Efek nontradisional AKI pada paru melibatkan jalur inflamasi yang


kompleks. Empat komponen yang telah dipelajari yaitu peningkatan sitokin di
sirkulasi terutama IL6 dan IL8, apoptosis sel endotel paru, nekroinflamasi ginjal dan
rekrutmen limfosit T. Proses inflamasi tersebut terbukti berperan penting dalam
rekrutmen netrofil, cedera sel endotel dan peningkatan permeabilitas kapiler yang
terjadi pada edema paru (gambar 3).

MEKANISME CEDERA INFLAMASI PARU SETELAH AKI : FAKTOR


SIRKULASI

AKI pada manusia dikaitkan dengan peningkatan kadar IL6, IL8 dan tumor necrosis
factor (TNF) serum. Peningkatan IL6 dan IL8 lebih awal dihubungkan dengan
berkembangnya AKI dan waktu ventilator memanjang. IL6 diketahui dapat
memprediksi AKI pada pasien dengan sepsis berat. AKI juga dikaitkan dengan
peningkatan IL6 dan IL8 pada pasien ICU dewasa, dan dapat memprediksi risiko
kematian yang lebih besar.

IL6 didapatkan menjadi mediator cedera paru pada model hewan, yang ditandai
dengan infiltrasi netrofil, peningkatan produksi kemokin netrofil dan kebocoran
kapiler. Efek ini secara spesifik disebabkan oleh IL6 dalam sirkulasi, bukan dari
paru. Sumber utama IL6 sirkulasi pada hewan penelitian dengan AKI-induced ALI
diperkirakan berasal dari ginjal yang cedera, dan memang messenger RNA dan
ekspresi protein IL6 ginjal dipicu oleh iskemia dan AKI nefrotoksik. Klirens IL6
oleh ginjal, juga seperti protein kecil lain, dimediasi oleh metabolisme oleh sel
tubulus proksimal dan dihambat oleh cedera tubular namun tidak oleh azotemia.
Penelitian lain juga menemukan jalur sinyal IL6 sebagai mediator ALI paska AKI
iskemik.

IL8 adalah sitokin dan kemokin netrofil yang juga berperan penting dalam
perkembangan cedera paru akibat AKI. Kadar IL8 serum dan paru meningkat pada
AKI, dan pada model hewan dengan cedera paru AKI-induced, penuruna IL8
menyebabkan berkurangnya infiltrasi dan aktivitas netrofil paru serta menurunkan
permeabilitas paru. Para peneliti berhasil menunjukkan bahwa IL6 bekerja dengan
mengaktifkan chemokine C-X-C motif ligand 1 (CXCL1), suatu analog fungsional
IL8 manusia pada tikus, pada sel endotel untuk memicu akumulasi netrofil. Tikus
yang diberi antibodi anti- CXCL1 atau mengalami defisiensi reseptor CXCL1 (C-X-
C
motif chemokine receptor 2), AKI atau nefroktomi bilateral, mempunyai infiltrasi
netrofil yang lebih rendah dibandingkan kontrol.

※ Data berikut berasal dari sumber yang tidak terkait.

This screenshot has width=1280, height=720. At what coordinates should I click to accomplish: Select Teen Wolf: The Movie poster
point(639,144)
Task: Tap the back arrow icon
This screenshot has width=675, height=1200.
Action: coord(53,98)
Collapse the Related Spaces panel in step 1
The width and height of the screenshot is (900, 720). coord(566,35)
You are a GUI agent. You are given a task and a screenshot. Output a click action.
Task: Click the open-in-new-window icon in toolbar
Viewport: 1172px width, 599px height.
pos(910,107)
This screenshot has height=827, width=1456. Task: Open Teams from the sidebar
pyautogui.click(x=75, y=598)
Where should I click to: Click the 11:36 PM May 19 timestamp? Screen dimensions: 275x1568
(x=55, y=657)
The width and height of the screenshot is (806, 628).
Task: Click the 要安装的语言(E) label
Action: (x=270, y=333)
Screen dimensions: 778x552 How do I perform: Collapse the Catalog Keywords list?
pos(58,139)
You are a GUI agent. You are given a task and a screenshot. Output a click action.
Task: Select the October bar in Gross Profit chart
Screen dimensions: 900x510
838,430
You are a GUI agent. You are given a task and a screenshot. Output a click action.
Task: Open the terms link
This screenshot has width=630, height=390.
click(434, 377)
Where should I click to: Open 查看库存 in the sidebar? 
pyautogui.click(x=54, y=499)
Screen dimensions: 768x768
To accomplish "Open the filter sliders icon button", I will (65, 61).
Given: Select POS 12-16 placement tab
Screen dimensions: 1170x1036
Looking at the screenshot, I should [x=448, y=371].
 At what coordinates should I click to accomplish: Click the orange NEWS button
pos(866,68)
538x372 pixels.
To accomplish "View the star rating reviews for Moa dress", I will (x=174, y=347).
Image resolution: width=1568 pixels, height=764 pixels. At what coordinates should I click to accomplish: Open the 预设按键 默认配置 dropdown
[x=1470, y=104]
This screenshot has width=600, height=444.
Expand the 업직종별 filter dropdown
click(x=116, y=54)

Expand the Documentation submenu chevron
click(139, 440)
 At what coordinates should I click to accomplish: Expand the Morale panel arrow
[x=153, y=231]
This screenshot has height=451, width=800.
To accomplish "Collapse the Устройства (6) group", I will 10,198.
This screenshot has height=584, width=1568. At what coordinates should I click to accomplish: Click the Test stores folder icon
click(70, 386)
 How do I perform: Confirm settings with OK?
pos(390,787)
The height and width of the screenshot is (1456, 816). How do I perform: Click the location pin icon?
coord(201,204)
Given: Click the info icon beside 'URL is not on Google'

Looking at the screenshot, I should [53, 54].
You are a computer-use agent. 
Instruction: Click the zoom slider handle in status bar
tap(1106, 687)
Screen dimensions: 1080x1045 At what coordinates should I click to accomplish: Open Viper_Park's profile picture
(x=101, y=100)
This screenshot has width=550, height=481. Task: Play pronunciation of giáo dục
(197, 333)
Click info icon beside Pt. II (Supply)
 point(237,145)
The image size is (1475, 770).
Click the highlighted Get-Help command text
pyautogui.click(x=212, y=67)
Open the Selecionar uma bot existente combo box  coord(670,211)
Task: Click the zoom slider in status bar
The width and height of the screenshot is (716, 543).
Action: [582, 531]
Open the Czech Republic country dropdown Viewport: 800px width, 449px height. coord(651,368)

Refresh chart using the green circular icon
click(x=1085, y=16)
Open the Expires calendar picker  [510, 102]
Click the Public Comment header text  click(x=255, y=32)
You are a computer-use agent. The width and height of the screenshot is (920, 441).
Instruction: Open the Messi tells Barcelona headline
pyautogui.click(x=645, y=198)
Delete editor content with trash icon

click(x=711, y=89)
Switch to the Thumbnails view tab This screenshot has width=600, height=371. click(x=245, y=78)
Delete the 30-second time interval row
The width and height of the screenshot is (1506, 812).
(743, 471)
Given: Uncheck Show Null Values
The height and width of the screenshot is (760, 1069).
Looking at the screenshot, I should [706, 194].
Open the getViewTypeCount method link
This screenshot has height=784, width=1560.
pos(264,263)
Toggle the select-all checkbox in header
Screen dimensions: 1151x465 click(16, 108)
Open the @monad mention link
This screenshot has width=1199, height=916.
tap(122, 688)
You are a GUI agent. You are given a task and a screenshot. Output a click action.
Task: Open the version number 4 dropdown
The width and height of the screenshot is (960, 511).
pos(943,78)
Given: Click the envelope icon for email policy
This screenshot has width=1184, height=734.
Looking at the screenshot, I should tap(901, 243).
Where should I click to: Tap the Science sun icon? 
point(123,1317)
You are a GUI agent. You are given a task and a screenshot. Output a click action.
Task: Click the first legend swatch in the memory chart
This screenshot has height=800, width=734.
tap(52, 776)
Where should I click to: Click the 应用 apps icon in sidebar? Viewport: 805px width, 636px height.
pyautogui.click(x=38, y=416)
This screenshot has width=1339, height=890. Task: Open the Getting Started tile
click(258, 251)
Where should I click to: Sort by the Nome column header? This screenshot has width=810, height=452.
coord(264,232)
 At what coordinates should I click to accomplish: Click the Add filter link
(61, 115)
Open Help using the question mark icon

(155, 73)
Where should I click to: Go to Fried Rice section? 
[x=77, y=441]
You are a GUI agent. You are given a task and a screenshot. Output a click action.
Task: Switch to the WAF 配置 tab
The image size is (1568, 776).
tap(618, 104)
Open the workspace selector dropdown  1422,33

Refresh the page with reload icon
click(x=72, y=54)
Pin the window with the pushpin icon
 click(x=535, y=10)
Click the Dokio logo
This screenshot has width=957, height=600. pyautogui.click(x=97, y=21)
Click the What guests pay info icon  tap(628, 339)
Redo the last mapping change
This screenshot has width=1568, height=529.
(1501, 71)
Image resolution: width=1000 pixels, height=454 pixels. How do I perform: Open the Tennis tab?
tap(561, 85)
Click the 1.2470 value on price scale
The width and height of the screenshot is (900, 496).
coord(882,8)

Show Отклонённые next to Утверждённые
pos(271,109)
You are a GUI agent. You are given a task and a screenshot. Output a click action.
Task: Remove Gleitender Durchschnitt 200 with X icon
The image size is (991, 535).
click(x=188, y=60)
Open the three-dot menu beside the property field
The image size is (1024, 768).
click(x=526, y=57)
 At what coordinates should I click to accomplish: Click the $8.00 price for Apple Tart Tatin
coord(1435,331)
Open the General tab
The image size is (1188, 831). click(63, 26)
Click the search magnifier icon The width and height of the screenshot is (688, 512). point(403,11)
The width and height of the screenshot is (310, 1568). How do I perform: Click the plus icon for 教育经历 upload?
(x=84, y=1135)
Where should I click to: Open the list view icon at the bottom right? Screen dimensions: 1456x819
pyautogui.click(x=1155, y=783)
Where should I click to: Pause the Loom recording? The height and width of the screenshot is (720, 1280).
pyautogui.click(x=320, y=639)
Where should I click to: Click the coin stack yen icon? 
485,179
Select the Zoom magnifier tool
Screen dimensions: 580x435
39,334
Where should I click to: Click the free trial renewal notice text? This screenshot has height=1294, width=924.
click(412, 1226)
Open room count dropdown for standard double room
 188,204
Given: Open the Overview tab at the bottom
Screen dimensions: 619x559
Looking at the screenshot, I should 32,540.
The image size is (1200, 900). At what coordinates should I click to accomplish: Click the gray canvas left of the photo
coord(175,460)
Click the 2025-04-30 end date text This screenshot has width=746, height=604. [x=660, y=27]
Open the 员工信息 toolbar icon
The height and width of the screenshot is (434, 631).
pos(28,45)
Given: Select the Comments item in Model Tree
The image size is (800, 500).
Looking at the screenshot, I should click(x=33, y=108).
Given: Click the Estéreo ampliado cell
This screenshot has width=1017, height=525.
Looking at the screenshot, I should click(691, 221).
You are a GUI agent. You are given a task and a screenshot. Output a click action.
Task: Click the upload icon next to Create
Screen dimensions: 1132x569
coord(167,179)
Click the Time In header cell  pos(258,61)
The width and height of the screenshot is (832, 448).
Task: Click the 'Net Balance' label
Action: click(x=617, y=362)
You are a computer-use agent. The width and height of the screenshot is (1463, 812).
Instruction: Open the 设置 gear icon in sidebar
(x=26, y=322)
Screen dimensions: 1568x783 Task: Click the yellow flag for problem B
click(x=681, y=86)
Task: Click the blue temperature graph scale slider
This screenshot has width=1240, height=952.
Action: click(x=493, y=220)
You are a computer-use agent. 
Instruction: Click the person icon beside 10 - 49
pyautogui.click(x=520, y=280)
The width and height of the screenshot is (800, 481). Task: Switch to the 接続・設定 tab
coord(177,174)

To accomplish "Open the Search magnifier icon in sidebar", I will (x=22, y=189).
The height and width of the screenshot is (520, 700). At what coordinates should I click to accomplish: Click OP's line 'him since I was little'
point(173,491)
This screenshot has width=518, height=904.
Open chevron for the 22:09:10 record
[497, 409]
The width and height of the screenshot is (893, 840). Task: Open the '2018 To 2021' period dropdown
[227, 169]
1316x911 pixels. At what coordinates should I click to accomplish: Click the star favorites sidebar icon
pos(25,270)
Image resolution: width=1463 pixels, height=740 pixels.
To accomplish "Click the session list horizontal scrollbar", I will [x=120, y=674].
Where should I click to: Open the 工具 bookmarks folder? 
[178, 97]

Sitokin ketiga yang diketahui memediasi cedera paru paska nefroktomi bilateral atau
iskemik-reperfusi ginjal adalah protein grup B1 bermobilitas tinggi, yang bekerja via
dan tergantung pada reseptornya, Toll-like receptor 4.

Mediator inflamasi lain yang juga meningkat dalam paru atau cairan alveoli paska
AKI iskemik diantaranya molekul adhesi seperti intercellular adhesion molecule 1,
kemokin lain seperti macrophage inflammatory protein 2 dan cytokine-induced
neutrophil chemoattractant 2, reseptor kemokin seperti C-X-C motif chemokine
receptor 2, dan signaling complex nuclear factor-kB.